KAPITALISMUS Raoul Pecks Film „Der junge Karl Marx“ läuft in den Kinos, und Rudolf Walther denkt über Friedrich Engels’Weitsichtigkeit in dessen „Umrisse zu einer Kritik der Nationalökonomie“ nach

Im Spielfilm „Der junge Karl Marx“ von Raoul Peck mit August Diehl in der Hauptrolle gibt es eine Szene, in der der junge Friedrich Engels (1820–1895) dem Philosophen Marx empfiehlt, statt griechischer Philosophen und Hegel Bücher der Ökonomen Adam Smith und David Ricardo zu lesen. In der nächsten Szene sieht man Marx über Smith’„Wealth of Nations“ englische Vokabeln büffeln. Beide Szenen sind frei erfunden, haben aber einen historischen Kern. Engels hat Marx mit seinem genialen Text „Umrisse zu einer Kritik der Nationalökonomie“ aus dem Jahr 1844 erst zum Studium der politischen Ökonomie motiviert.

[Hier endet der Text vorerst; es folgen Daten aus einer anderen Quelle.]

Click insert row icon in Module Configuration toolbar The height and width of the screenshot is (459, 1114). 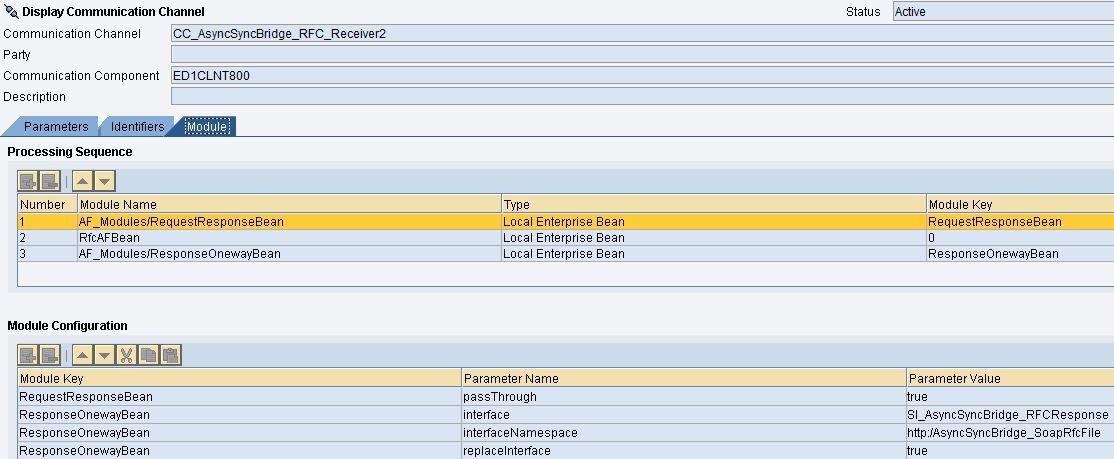28,355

Vom November 1842 bis August 1844 hielt sich Engels in der väterlichen Fabrik in Manchester auf, also in einer industriell fortgeschrittenen Region der Welt. Was er sah, schockierte ihn. Seine Abrechnung mit den englischen Zuständen verknüpfte analytische Schärfe mit politisch-moralisch grundierter Kritik. Gleich der erste Satz in den „Umrissen“ ist ein Fanal: „Die ­Nationalökonomie entstand als eine natürliche Folge der Ausdehnung des Handels, und mit ihr trat an die Stelle des einfachen, unwissenschaftlichen Schachers ein ausgebildetes System des erlaubten Betrugs, eine komplette Bereicherungswissenschaft.“ Bis heute erhebt die Nationalökonomie, die in Deutschland auch als „Volkswirtschaftslehre“ auftritt, aber mit den Interessen des arbeitenden Volkes nichts zu tun hat, den Anspruch, Wirtschaft beziehungsweise Wirtschaftslehre für die Gesellschaft zu sein. Dabei macht sie – wie die Betriebswirtschaftslehre – fast nichts anderes, als die banale Plusmacherei des Kaufmanns akademisch zu kostümieren.

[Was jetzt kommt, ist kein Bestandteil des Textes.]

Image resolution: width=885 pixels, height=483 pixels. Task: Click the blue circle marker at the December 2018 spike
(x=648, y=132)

Engels begriff in seinen „Umrissen“ auf nur 25 Druckseiten, dass jede Analyse der ökonomischen Lage zwangsläufig mit politisch-moralischen Minimalansprüchen verbunden sein muss, wenn „Nationalökonomie“ mehr sein möchte als eine substanzlose Phrase im Rahmen realitätsferner mathematischer Modelle oder Statistiken über Durchschnittseinkommen und -vermögen. Die moralischen Minimalansprüche formulierte Engels zwar in einer Weise, die heute als antiquiert erscheint, wenn er sich etwa auf deren „reine menschliche, allgemeine Basis“ beruft oder den Ökonomen vorwirft, sie brächten „ein raffiniertes Recht des Stärkeren“ ins Spiel. In heutiger Diktion bezog er sich damit jedoch auf unbestreitbare Normen wie „Chancengleichheit“, „soziale Gerechtigkeit“ oder die radikale Kritik an der als „natürlich“ propagierten Ungleichheit. Ökonomische Theorie, so Engels 1844, will nicht wissen oder weiß nur zu genau, „welcher Sache (sie) dient“, und verkommt damit zu Zynismus oder Interessentenprosa.

Vom Merkantilismus zur „freien Marktwirtschaft“

Engels argumentierte in den „Umrissen“ historisch. Die Theorie der Handelsbilanz des Merkantilismus im 16. und 17. Jahrhundert schottete Nationen voneinander ab, plädierte für hohe Zollschranken, verbot Exporte, rechtfertigte Handelskriege und erklärte das Horten von Metallgeld zum Staatsmonopol und obersten Staatsziel. Aber der Übergang vom Merkantilismus zur „freien Marktwirtschaft“ erweist sich bei Licht besehen nur als Wechsel vom „Monopol des Staates“ zum „Monopol des Privateigentums“ (Engels). Das Leitbild des Merkantilismus war ein Staat, der nach mehr politischer und militärischer Macht strebte. Dieses Leitbild gleicht in seiner grobianischen Einfachheit aufs Haar neoliberalen Staatszielen von „America first“ bis zur neudeutschen Ideologie der Schuldenbremse und der Senkung der Staatsquote nach innen sowie der Behauptung der Exportweltmeisterrolle nach außen.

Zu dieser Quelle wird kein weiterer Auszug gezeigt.